Otorohanga to Taranaki.
I said Au Revoir to the Swiss couple and headed off round the corner to the bird sanctuary to see Kiwis. These birds are now very rare, so much so that many New Zealanders have never seen one in the flesh. Wild Kiwis are mostly found on outlying islands where they are protected from predators.
Kiwi skeleton.
The Kiwi people name themselves after the Kiwi bird (not the Kiwi fruit by the way). Typically nocturnal and secretive, they are difficult to study and hard to find. (The birds not the people). They have long nasal protrusions which they are always sticking into things (again the birds, not the people). Flightless with no tail and no wings, the animal is basically a long beak on legs, well developed rotund legs at that. Very sexy in the bird world, I expect.
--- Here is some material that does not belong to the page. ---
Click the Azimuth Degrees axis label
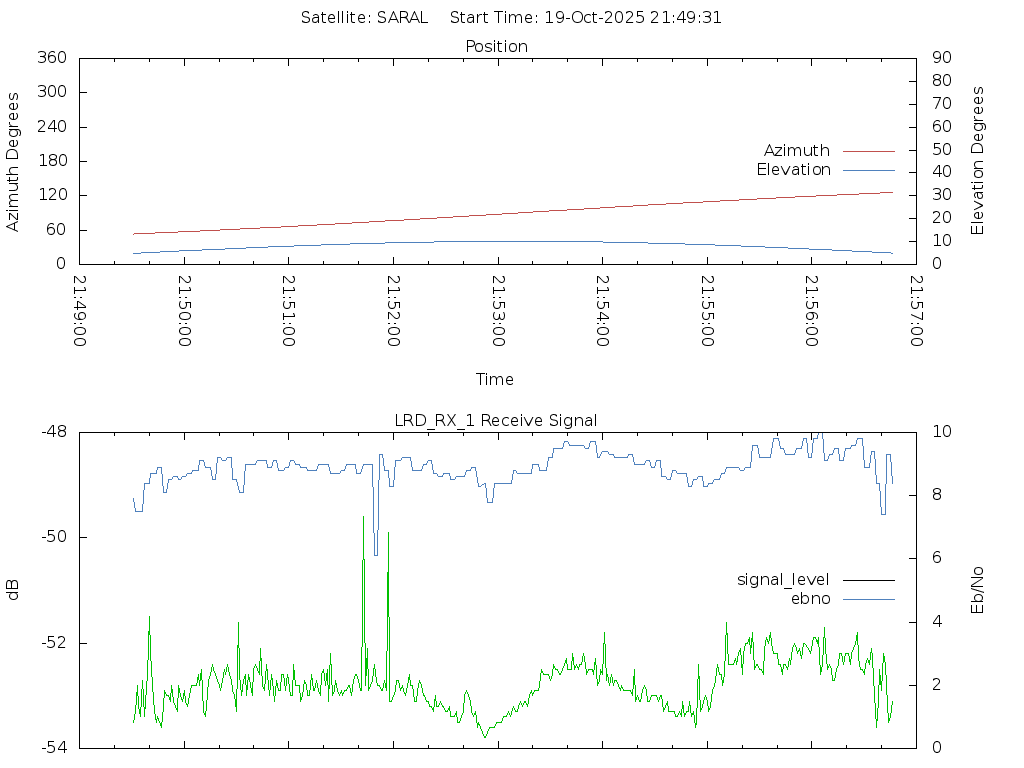The width and height of the screenshot is (1024, 768). 14,162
After, I pressed on towards the coast, I only had 80 kms left in the tank but there was bound to be a filling station before too long. The road was flanked on either side by some amazing scenery, volcanic hills either side of an (alluvial?) plane. There were numerous natural attractions along the route. I stopped to walk a 10 minute route to a naural bridge, a cave which had eroded into a deep cavern. Rainwater mixes with CO2 creating a mild acid which eats away the rock. The route got more and more rural and was more striking than the east coast. Really enjoyable. But the concern for fuel turned from a dripping tap into a nagging spouse in my head. "Told you you should have filled up at the hostel." Then a sign. Makoropa village. There's bound to be a little family-run pump in the village. I got there and had run low. 300 kms on the clock, the light had been on for the last 30km. I asked at the shop. "There's no petrol for miles" the woman crowed in a Kiwi crone's voice. Too far to go either way. I'd have to go find a farmer. This little miscalculation actually gave me a unique cultural experience.
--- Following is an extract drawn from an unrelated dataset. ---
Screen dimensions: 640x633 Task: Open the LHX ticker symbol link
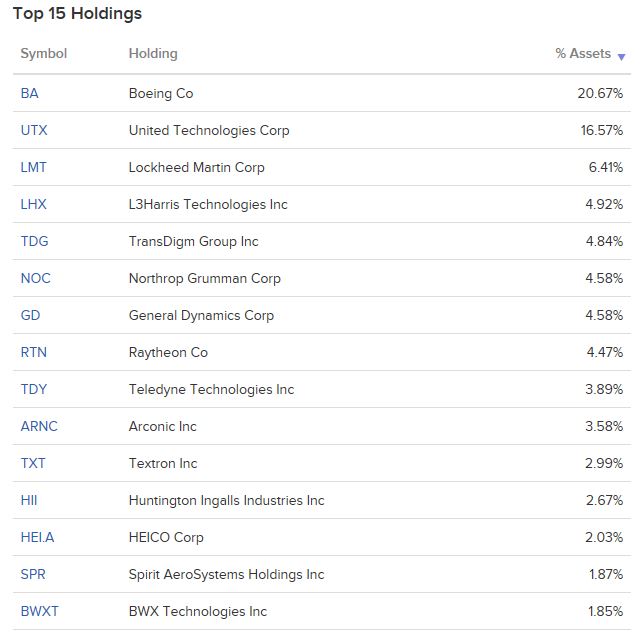click(33, 204)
I pulled up at the nearest farm building, which turned out to be a shearing shed. Whilst the farmer, Sandy, went to find a can of petrol, I got to watch the shearing. The set up was like an old-time barber shop, four stylists, in front of a wooden four-place salon, each with their own not-so-delicate shears and a row of dazed and confused punters lining up to be given a no-choice military hairdo. All that was missing were the mirrors and the combs in antiseptic.
Music blared from the CD player. Thankfully, pictures don't capture the stench of it all. The guys were quick and ruthless. The sheep seemed like stuffed toys as they capitualted to the strength of their coiffure. Suddenly the shearing stopped in balletic unison, a fifteen minute break decreed from somewhere amongst the cacophany of Dire Straits and bleating livestock. They had been working since 7am, shearing for an hour and three quarters at a time, then breaking for 15 minutes. Literally back breaking work. A strange thing I noticed, unlike their feathered namesake, these Kiwis each exhibited a striking lack of buttocks. Standard issue shearing pants with green belt sagged over non existent behinds. Odd that I should notice ( I hope you'd agree) but maybe it's the shearing. Maybe there's a niche market- forget bums and tums workouts ladies, sheep shearing shed pounds off the backside! You can imagine the work out videos.
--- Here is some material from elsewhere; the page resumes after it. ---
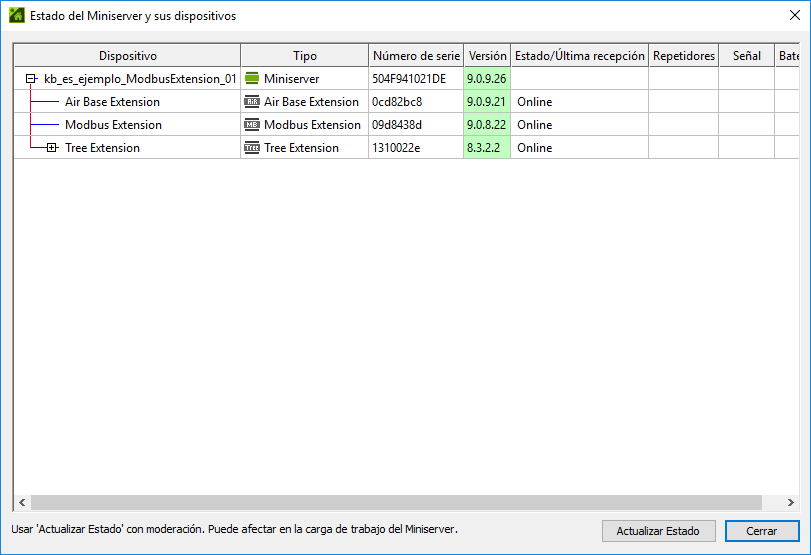Click the green 9.0.9.26 version cell

tap(487, 79)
On the road again, I headed south down the Whareorino (Farey-orino) Forest, and three scenic reserves to the Manganui gorge, Awakino and on to New Plymouth which didn't hold much of interest, and as the rain began to lash down, I continued on to Stratford on the east side of Mt Taranaki where I would find a hostel for the night. It said backpackers on the sign but all I could see was motorhomes and caravans. 'Holiday hell' as Jeremy Clarkson would put it. Have you seen last season's episode about caravaning? Outrageous, hilarious and bang on.
I went in to the office and asked about backpackers. The lady behind the desk greeted me in a Yorkshire accent. At least she wouldn't think I was German. In the short conversation that followed I discovered a lot. She had just come back from Bristol, having been on the road with a touring Country singer, somebody Hamilton the 4th from America. Originally from Barnet Castle (home of the Boothby's) she used to run the Old Oak Inn 4 miles outside the village. It was known for its chamberpots on display around the bar. That was 19 years ago. She hadn't heard of the Boothbys, but I bet they know of her. She produced a UK phone book and unearthed only one Boothby, probably the uncle... After further discussing the Fry's factory and the Cadbury Club in Bristol (I didn't have much to add, except the Cadbury Club is on the A38...) I found the cabin she put me in, and after a Subway sandwich for dinner and a few chapters of FireFox Down, I turned in for the night. Another room to myself.